# [Task description]
Go to the line holding "Where should I click to: Click претходне" in the data below. Return it and each line after it through the last, exactly, and skip the pictures.

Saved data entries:
◆ ◆ ◆ ◆ ◆ ◆ ◆

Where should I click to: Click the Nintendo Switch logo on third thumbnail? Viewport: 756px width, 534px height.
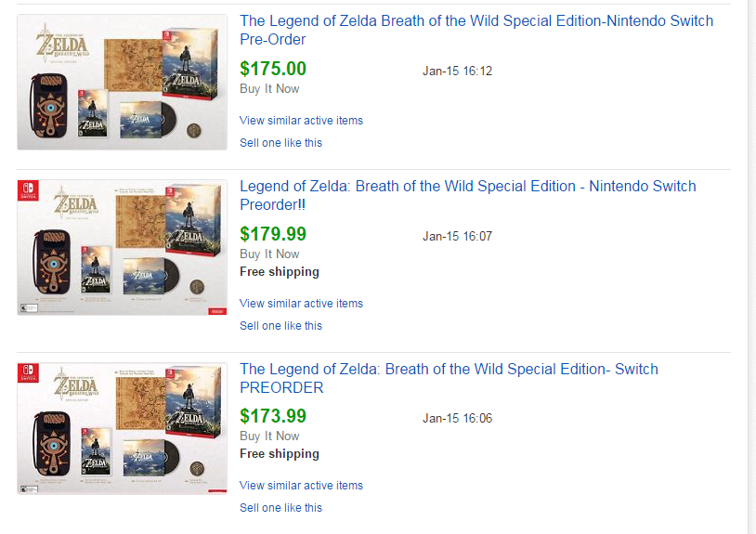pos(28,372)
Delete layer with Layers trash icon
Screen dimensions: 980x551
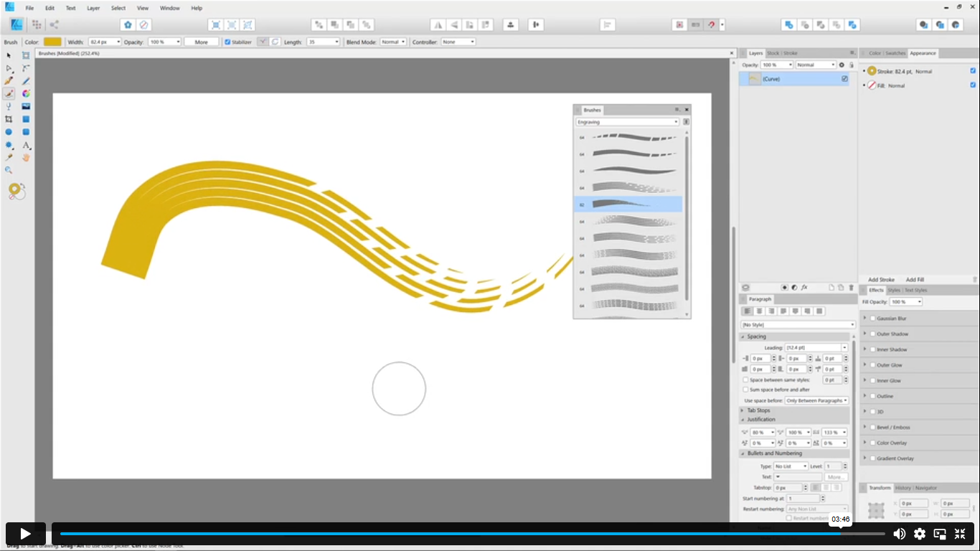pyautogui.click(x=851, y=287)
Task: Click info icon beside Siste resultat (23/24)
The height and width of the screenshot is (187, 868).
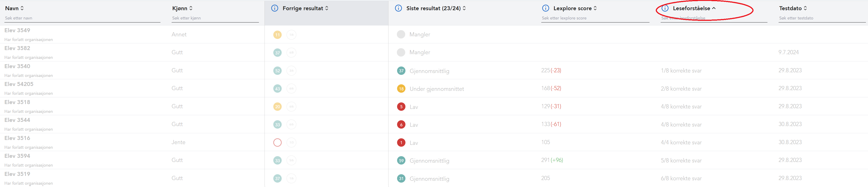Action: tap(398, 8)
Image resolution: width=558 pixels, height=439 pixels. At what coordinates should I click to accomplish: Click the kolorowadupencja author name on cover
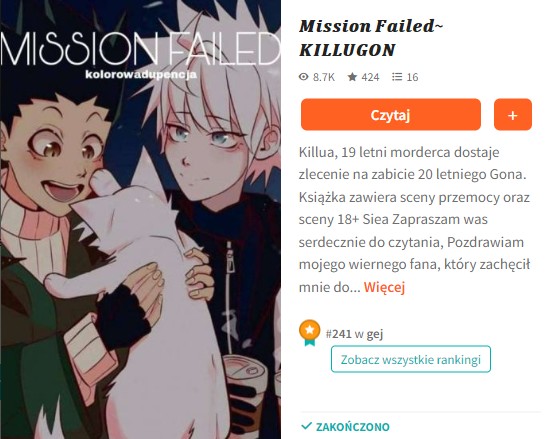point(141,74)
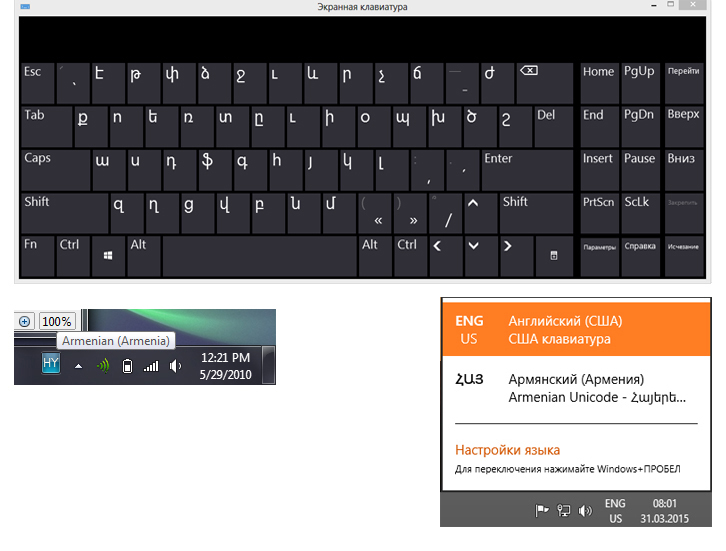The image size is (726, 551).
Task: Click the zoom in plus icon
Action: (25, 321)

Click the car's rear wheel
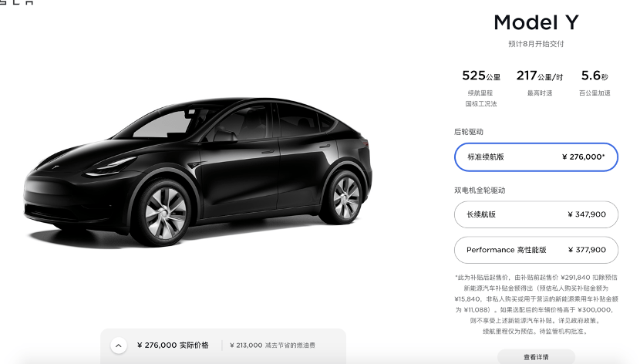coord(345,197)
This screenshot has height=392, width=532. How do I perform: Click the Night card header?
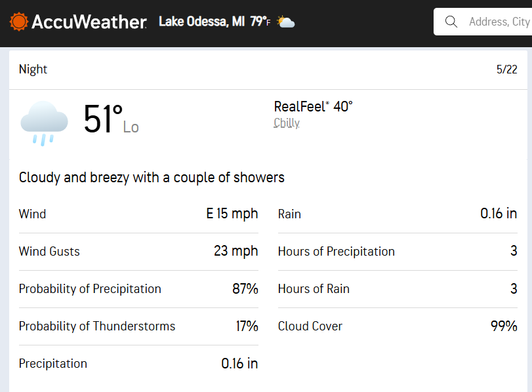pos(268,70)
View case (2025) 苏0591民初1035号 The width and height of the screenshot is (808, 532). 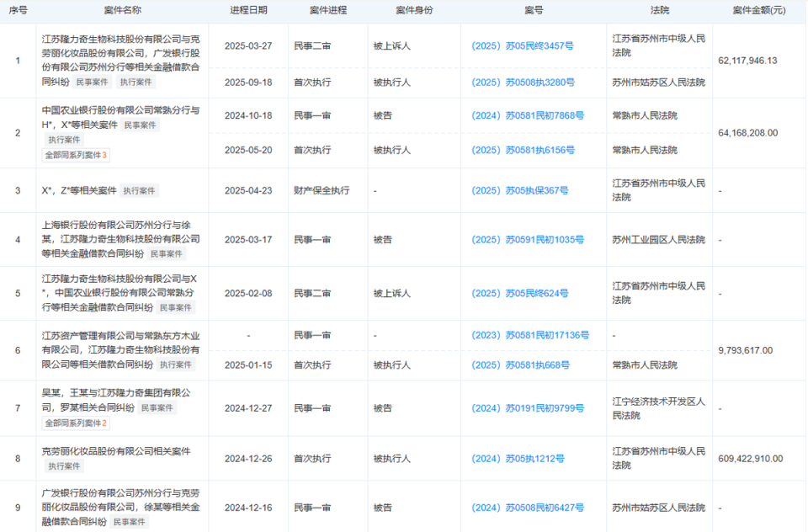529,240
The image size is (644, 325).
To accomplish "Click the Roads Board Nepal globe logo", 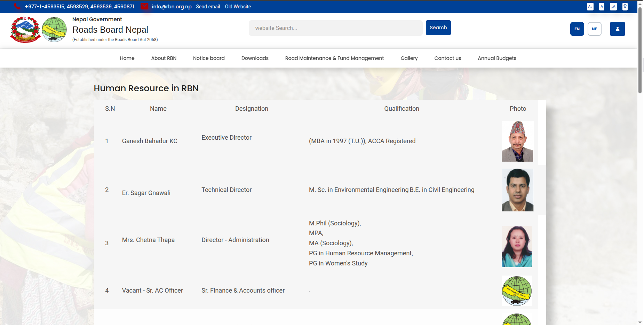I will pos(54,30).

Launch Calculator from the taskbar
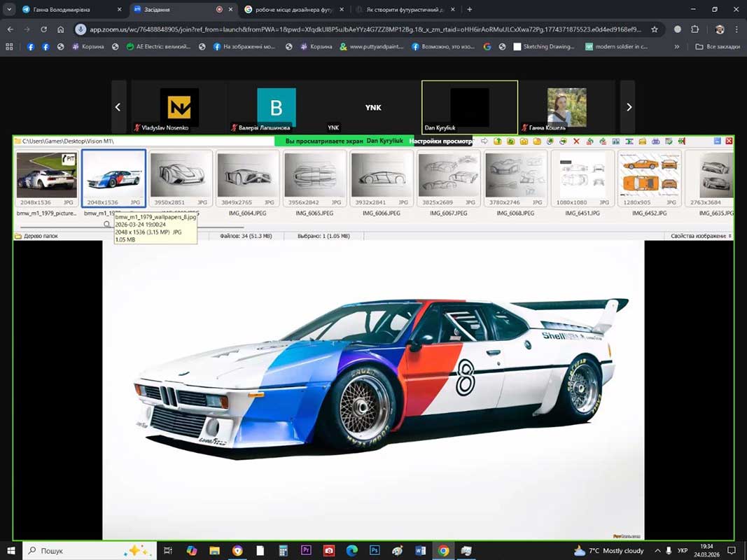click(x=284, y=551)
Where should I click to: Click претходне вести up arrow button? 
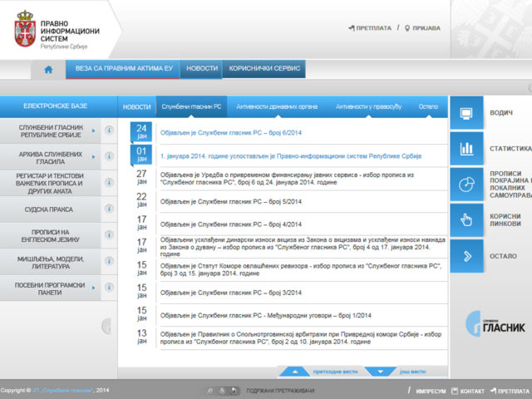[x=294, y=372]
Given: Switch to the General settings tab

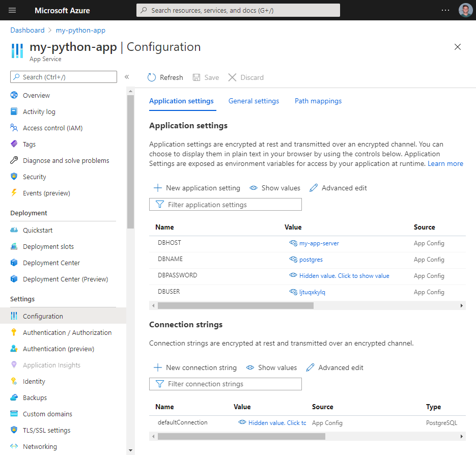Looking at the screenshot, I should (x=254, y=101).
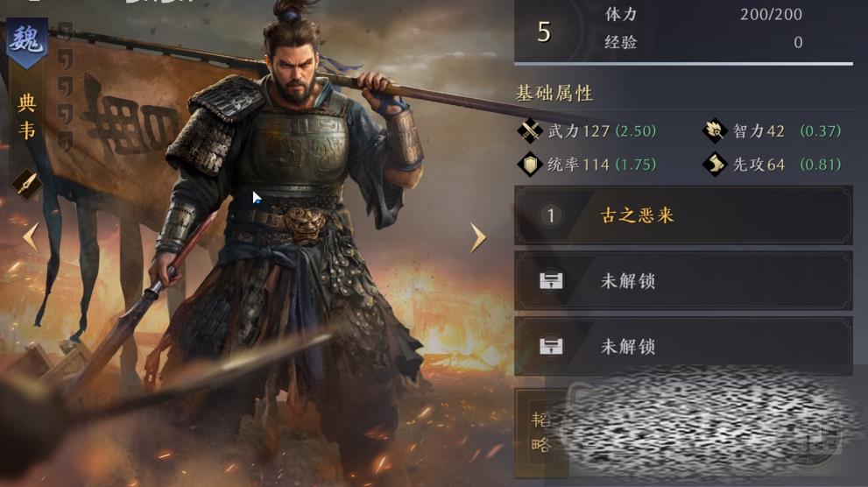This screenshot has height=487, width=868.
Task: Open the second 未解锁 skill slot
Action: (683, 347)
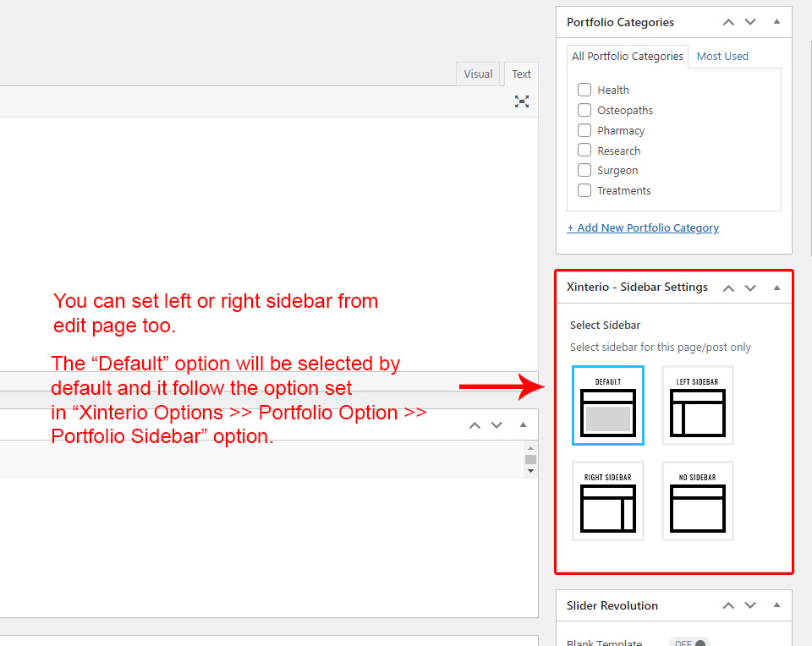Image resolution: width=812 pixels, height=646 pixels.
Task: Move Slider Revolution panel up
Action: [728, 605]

◆ ◆ ◆ ◆ ◆ ◆ ◆

# [Output of the task]
Where should I click to: Click претходне вести up arrow button? 
[x=294, y=372]
Given: Switch to the General settings tab

Looking at the screenshot, I should (x=254, y=101).
This screenshot has height=487, width=868.
Task: Open the second 未解锁 skill slot
Action: (683, 347)
Image resolution: width=812 pixels, height=646 pixels.
Task: Move Slider Revolution panel up
Action: [728, 605]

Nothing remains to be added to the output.